Missouri Cattle Theft, Working Toward Prevention

evought's picture

There has been a lot of discussion locally about the increase in Missouri livestock theft, including recent community meetings hosted by the Cattlemen's Association. Fortunately, actual instances of thefts within Lawrence County are so far very low, but illegal activity in surrounding counties is legitimate cause for concern. Organized rustling ruins livelihoods. Insurance is expensive. The practice must be stopped. The Lawrence County Sheriff and members of the Auxiliary staff were present at the most recent community meeting (along with law enforcement from surrounding counties and the Barry County Prosecuting Attorney) and we have been in communication with the Sheriff regarding our role in combatting rustling.

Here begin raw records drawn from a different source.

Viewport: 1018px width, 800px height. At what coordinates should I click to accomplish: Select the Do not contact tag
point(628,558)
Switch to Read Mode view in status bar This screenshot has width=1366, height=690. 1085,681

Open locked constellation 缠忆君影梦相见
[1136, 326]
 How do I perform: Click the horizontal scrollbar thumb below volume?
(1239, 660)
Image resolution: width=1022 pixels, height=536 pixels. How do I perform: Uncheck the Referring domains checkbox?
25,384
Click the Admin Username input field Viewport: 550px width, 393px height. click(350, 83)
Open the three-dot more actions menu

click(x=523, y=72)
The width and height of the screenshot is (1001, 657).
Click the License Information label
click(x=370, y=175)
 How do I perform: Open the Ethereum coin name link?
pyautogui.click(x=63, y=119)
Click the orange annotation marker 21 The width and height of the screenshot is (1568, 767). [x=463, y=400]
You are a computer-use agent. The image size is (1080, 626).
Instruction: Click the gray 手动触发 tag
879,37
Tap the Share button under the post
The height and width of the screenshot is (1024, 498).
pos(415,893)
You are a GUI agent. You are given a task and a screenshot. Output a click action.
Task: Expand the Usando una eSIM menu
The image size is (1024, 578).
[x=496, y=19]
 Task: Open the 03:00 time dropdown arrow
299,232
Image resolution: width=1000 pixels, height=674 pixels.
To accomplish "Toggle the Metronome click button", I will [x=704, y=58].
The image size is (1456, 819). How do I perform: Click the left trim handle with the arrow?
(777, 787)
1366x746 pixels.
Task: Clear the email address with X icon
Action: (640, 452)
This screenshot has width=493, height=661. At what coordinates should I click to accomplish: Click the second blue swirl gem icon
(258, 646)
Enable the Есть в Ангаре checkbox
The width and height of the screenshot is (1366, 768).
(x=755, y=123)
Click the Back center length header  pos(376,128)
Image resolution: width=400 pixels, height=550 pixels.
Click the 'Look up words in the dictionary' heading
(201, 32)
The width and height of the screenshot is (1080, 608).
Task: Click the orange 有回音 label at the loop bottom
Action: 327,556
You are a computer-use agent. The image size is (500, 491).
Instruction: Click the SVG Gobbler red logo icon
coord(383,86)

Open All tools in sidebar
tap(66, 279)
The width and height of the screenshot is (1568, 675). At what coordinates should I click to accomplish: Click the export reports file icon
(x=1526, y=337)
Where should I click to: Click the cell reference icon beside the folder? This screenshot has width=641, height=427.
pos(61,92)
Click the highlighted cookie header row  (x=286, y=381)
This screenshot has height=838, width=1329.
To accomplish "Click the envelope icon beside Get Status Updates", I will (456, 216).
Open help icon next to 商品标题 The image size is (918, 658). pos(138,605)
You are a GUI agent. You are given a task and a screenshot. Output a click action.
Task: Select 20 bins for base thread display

One of the major efforts of law enforcement at the moment is analyzing information to determine patterns: What do we know about the thieves and their organization? What are their preferred targets? Are they using consistent methods? Is there more than one group? Much of this was discussed at the recent meeting, including information on high risk targets. The more information which can be developed, the better picture of the activity we have, and the better chance that limited law enforcement resources can be put where it matters.
At the Cattlemen's meeting, several ideas were put forward for increasing electronic surveillance and increasing its effectiveness. An approach which needs to be discussed is organized human patrols and surveillance. Law enforcement  is limited in what it can do by finite resources and the sheer magnitude of the problem: too much vulnerable area needs to be covered. The thieves know this and count on it to achieve their goals. This is one of the reasons that Brad Delay began the organization of the Sheriff's Auxiliary. Since February of 2012, we have been working hard to build the structure, form our staff, and create a training program from scratch. Now we are at the point of bringing on recruits and getting boots on the ground in the community not just to deter rustling, but to respond to disasters and emergencies. As we discuss in our earlier article on the San Bernadino police cutbacks, many people are saying that Law Enforcement budget cutbacks across the US will put more responsibility on citizens for their own defense, we believe a citizen's auxiliary presents a third and far better option between financial ruin and disorganized vigilantism.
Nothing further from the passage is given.